Given exercise:
Write out every line of the items below again, including the lines with the requests, but add 26 to each coordinate in the answers. Leave out the pictures.
◆ ◆ ◆ ◆ ◆
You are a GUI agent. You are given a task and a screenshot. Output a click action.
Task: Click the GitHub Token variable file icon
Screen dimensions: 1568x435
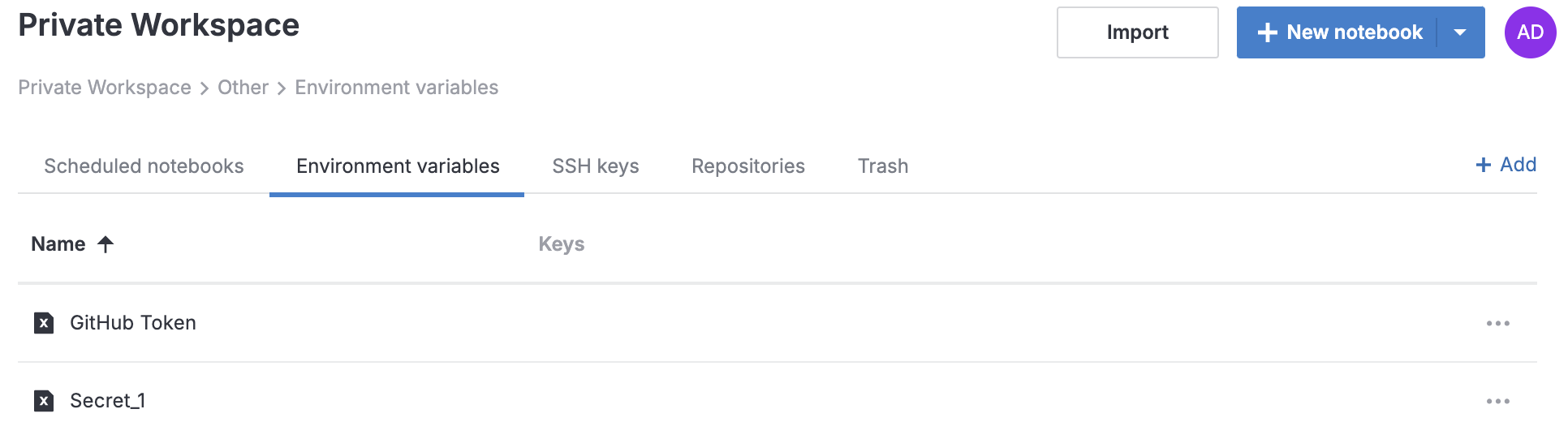coord(44,323)
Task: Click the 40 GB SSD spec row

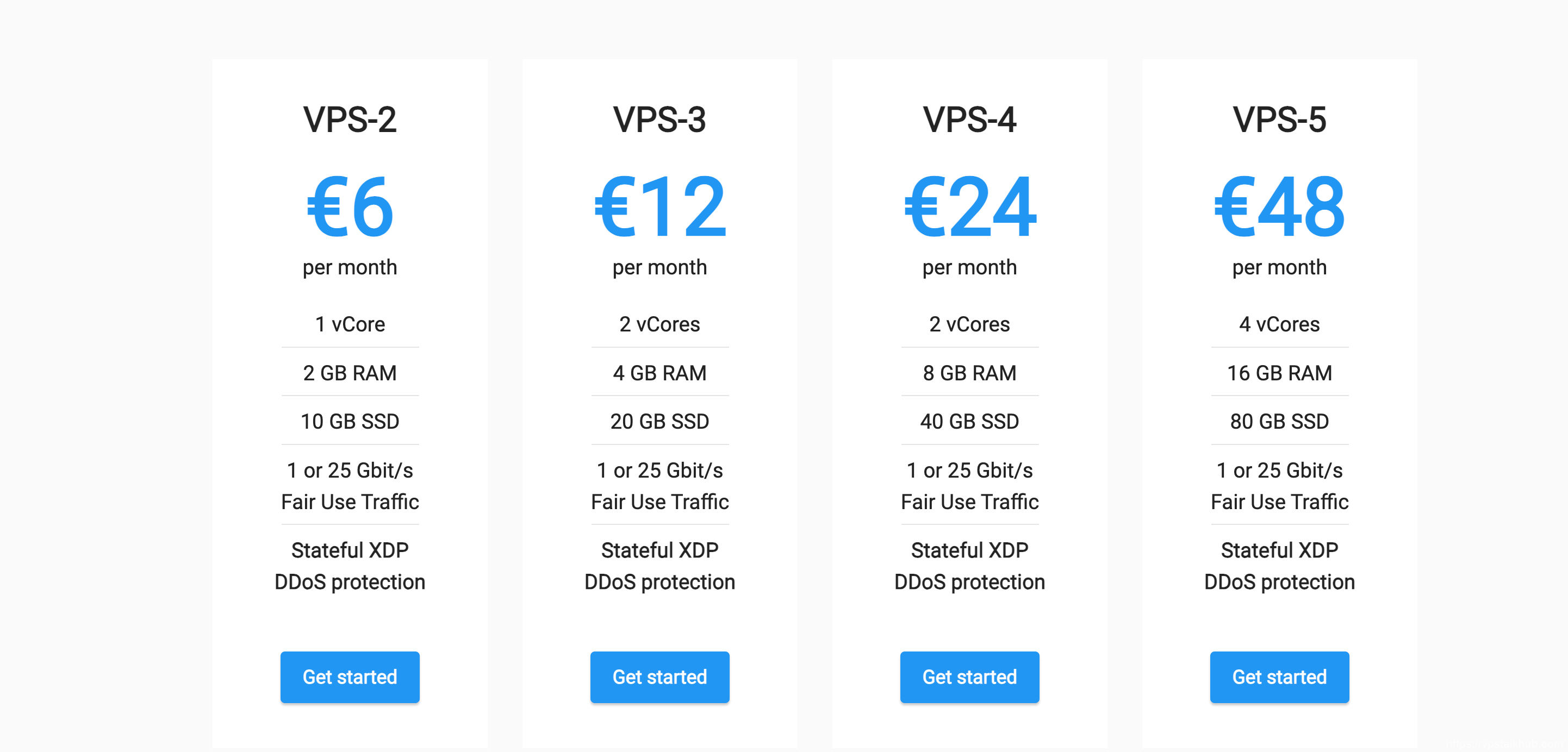Action: [x=969, y=421]
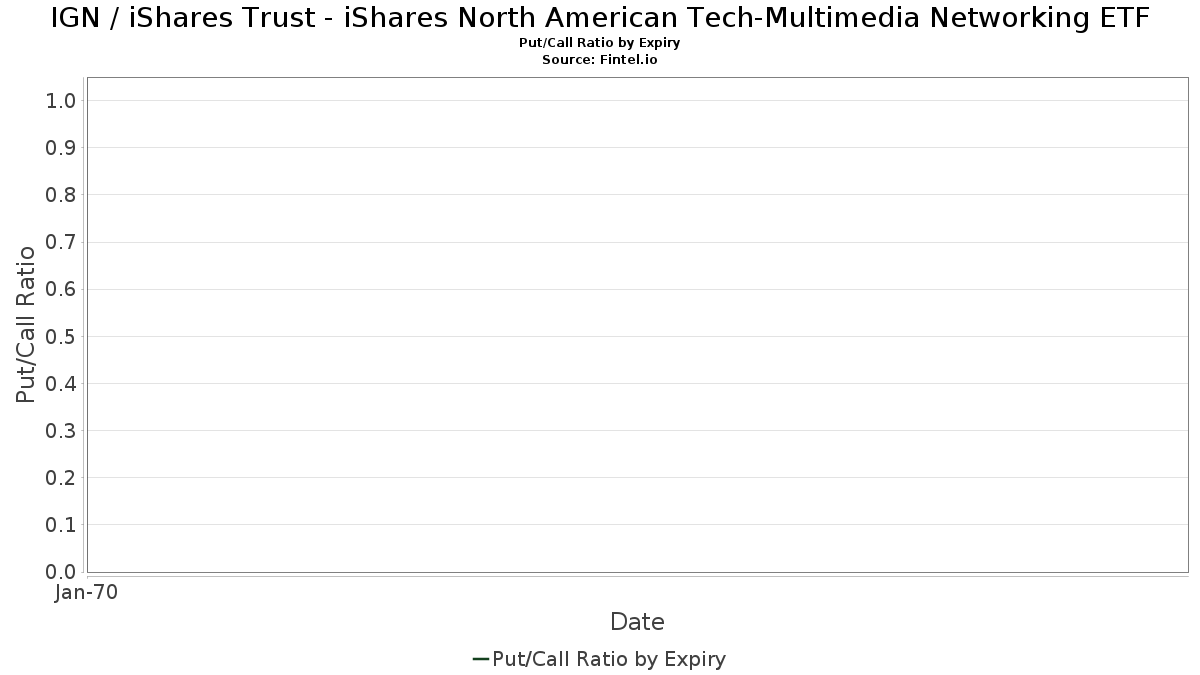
◆ ◆ ◆ ◆ ◆
Correct response:
You are a GUI agent. You are given a task and a screenshot. Output a click action.
Task: Click the GitHub Token variable file icon
Screen dimensions: 1568x435
coord(70,349)
Task: Click the 40 GB SSD spec row

Action: [x=995, y=447]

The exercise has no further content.